> _The problem_:
Only the lines from the top of the data through the line with "Viewport: 1938px width, 1202px height." should be repeated, each exactly as written.

> _Input records_:
/---

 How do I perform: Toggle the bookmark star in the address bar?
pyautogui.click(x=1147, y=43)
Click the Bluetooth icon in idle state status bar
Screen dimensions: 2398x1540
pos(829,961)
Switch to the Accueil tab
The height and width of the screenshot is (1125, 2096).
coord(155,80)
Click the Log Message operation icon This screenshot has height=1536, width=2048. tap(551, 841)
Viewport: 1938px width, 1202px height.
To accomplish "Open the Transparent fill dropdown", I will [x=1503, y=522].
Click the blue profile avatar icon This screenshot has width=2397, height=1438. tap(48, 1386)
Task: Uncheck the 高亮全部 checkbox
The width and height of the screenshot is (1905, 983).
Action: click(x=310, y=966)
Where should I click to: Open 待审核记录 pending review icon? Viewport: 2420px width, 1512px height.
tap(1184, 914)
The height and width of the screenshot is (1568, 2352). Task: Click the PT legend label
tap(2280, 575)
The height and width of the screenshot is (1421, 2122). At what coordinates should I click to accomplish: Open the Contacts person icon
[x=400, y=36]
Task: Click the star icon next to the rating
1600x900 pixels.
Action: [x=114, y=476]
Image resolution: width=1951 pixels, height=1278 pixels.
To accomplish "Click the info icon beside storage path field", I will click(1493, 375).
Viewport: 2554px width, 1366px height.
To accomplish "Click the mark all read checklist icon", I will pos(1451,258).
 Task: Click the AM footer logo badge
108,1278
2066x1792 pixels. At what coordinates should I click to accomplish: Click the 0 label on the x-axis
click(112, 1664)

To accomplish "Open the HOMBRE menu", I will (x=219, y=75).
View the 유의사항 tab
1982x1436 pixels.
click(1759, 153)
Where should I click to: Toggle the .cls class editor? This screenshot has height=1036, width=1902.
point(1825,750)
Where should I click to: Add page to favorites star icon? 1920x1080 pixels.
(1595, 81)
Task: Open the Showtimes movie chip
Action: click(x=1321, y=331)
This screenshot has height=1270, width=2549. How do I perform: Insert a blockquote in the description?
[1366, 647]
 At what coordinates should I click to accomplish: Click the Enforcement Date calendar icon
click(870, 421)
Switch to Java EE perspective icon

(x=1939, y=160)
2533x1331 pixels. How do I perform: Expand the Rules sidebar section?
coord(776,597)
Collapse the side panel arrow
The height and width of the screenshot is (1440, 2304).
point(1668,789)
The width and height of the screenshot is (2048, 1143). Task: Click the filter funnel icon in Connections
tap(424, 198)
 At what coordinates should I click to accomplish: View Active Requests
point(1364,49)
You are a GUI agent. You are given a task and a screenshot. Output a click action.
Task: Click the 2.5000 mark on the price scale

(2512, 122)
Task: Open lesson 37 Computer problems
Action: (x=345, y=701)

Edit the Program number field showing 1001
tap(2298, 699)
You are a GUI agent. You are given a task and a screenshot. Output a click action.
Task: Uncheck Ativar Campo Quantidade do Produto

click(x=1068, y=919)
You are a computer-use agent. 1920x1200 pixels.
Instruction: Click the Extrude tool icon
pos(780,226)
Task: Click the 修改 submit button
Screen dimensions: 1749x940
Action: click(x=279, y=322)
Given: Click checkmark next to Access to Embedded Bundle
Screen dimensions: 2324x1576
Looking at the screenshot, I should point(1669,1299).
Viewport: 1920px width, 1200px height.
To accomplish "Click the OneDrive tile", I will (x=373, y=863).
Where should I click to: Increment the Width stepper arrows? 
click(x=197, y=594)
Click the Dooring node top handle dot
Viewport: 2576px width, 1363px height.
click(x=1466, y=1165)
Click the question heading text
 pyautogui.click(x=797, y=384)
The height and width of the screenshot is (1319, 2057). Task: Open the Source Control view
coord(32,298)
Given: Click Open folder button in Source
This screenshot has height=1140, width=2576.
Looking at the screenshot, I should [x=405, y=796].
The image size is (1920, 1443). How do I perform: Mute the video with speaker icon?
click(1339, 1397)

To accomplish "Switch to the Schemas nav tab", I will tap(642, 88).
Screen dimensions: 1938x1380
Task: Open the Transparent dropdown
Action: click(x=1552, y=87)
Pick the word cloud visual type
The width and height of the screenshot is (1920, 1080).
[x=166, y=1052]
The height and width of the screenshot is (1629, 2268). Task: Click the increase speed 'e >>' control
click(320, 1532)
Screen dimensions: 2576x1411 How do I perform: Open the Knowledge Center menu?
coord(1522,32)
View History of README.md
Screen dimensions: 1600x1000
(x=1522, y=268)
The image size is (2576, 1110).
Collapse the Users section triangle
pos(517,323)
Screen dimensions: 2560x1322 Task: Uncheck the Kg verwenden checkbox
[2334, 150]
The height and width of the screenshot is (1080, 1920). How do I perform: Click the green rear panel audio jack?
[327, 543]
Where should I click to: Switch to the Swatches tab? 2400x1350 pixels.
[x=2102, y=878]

\---

> _Answer to the problem_:
 How do I perform: Toggle the bookmark star in the address bar?
pyautogui.click(x=1147, y=43)
Click the Bluetooth icon in idle state status bar
Screen dimensions: 2398x1540
pos(829,961)
Switch to the Accueil tab
The height and width of the screenshot is (1125, 2096).
coord(155,80)
Click the Log Message operation icon This screenshot has height=1536, width=2048. tap(551, 841)
Viewport: 1938px width, 1202px height.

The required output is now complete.